Prevention begins at home. As kids we all heard this phrase over and over. It could pertain to drugs, fire, heart attacks or crime. So when I think about how to reduce the incidents of data breaches in business, I think about starting at home.
According to a recent data breach report by Verizon, 48% of breaches were attributed to people who abused their access rights. That means they had access to confidential information and they stole it or somehow misused it. Most of us think that the majority of problems with data and document leaks are from outside hackers, but a large majority are from people on the inside.
Think about that for a moment. If you are in a large organization, there might be strict rules about what you can access. HR has access to employee information, including salaries and social security numbers (or equivalent national IDs). Finance has access to salary numbers and budgets.
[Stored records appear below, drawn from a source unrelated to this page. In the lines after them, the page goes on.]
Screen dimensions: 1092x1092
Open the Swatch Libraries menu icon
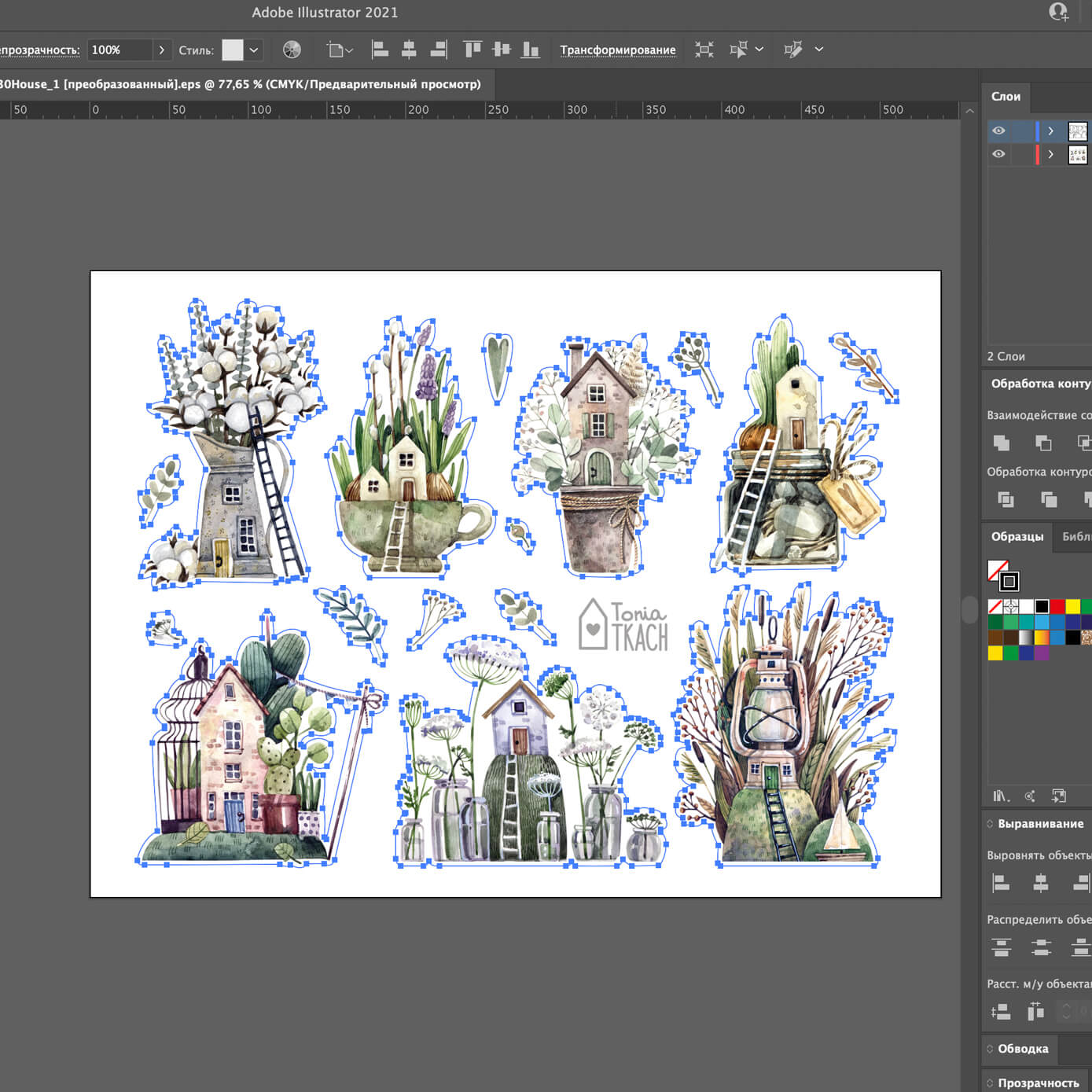pos(1000,796)
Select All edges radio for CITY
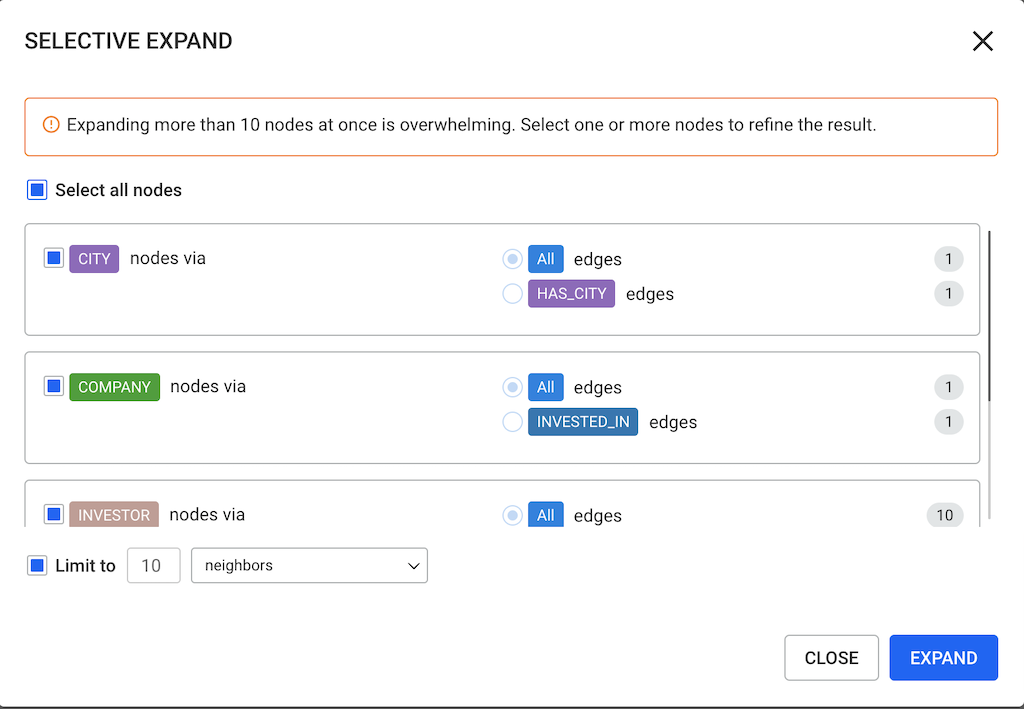1024x709 pixels. 512,259
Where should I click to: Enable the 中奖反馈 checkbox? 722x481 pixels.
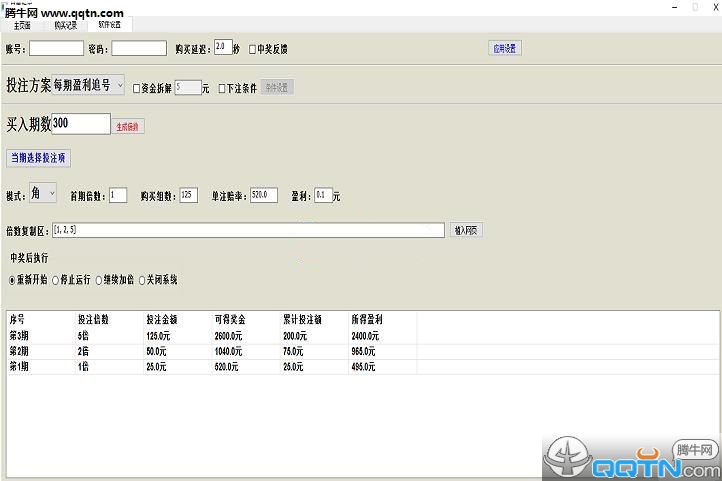tap(253, 48)
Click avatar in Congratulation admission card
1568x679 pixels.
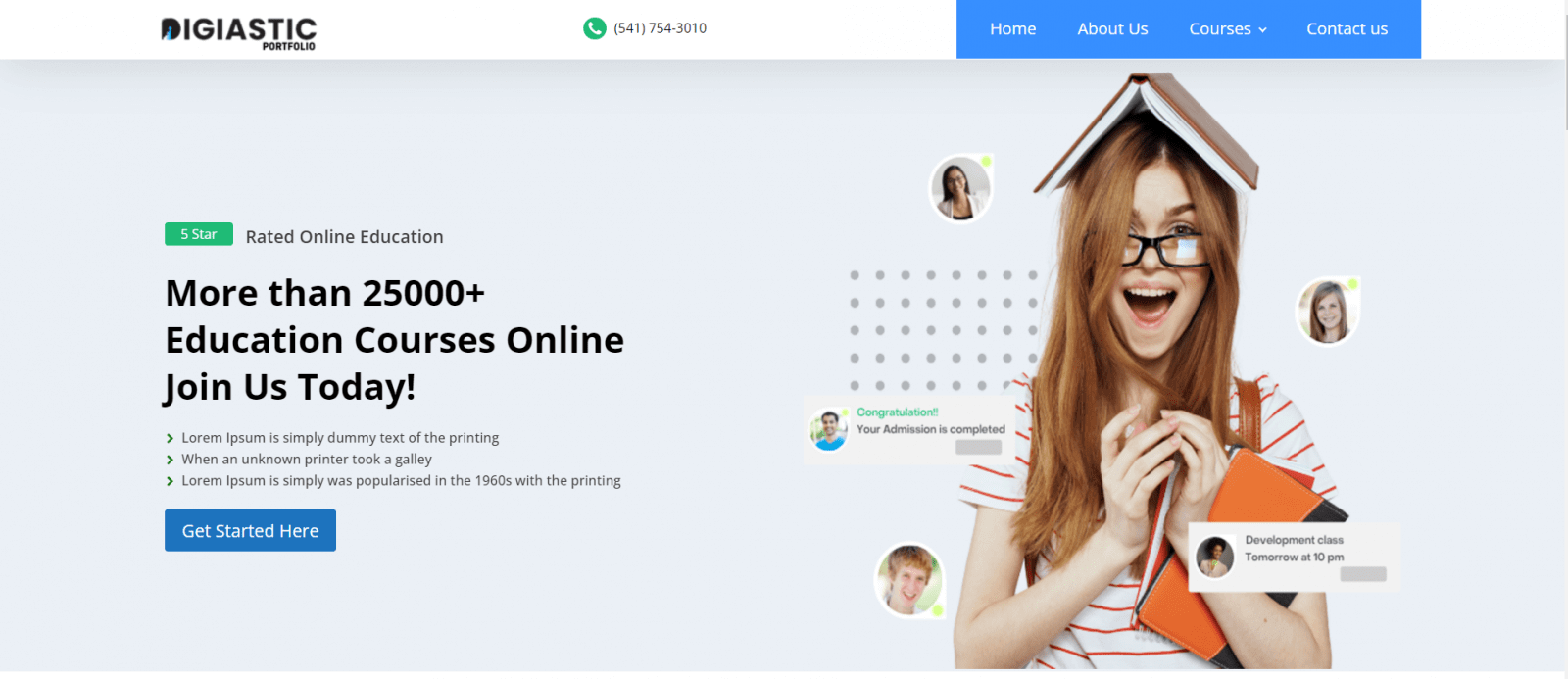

IT usually doesn’t have access to this information, although since they manage the systems where the information lives, this is possible. In small organizations, you may not be that strict about divisions of labor, because a few people may wear numerous hats. In my business, I will function as finance, marketing, sales and IT on the same day. That means I am mixing my data access rights.
In these scenarios each group or person is given access to specific information through a username and password. Some organizations use smart cards, biometrics or other security devices, but each is tied to a person. These credentials give the person access to applications or documents which contain the confidential information. The trick is to only give people access to what they need to do their job.
This is a common practice in IT, although not always followed. IT tries to separate administrative tasks from user tasks with separate accounts. This helps to limit user privileges. You should do the same with everyone, including contractors and temporary employees. If someone only needs access to email and the company Intranet, give them only those privileges.
Don’t fall into the trap of giving executives more user rights than they need, just because they are executives. In most cases, the CEO doesn’t need to know my social security number. The same way there are separation of business duties in an organization, such as finance, HR, sales and IT, there should be separation of data and document access privileges. It’s good business and good governance. You should monitor access to confidential information through logs or monitoring tools. These measures won’t solve everything, but a little common sense in these areas goes a long way.
Take a lesson from Smokey the Bear and start looking in the mirror to help reduce data breaches. Start by separating business duties and aligning data and document access privileges to them. Just like locking your front door, it will deter a lot of the trouble.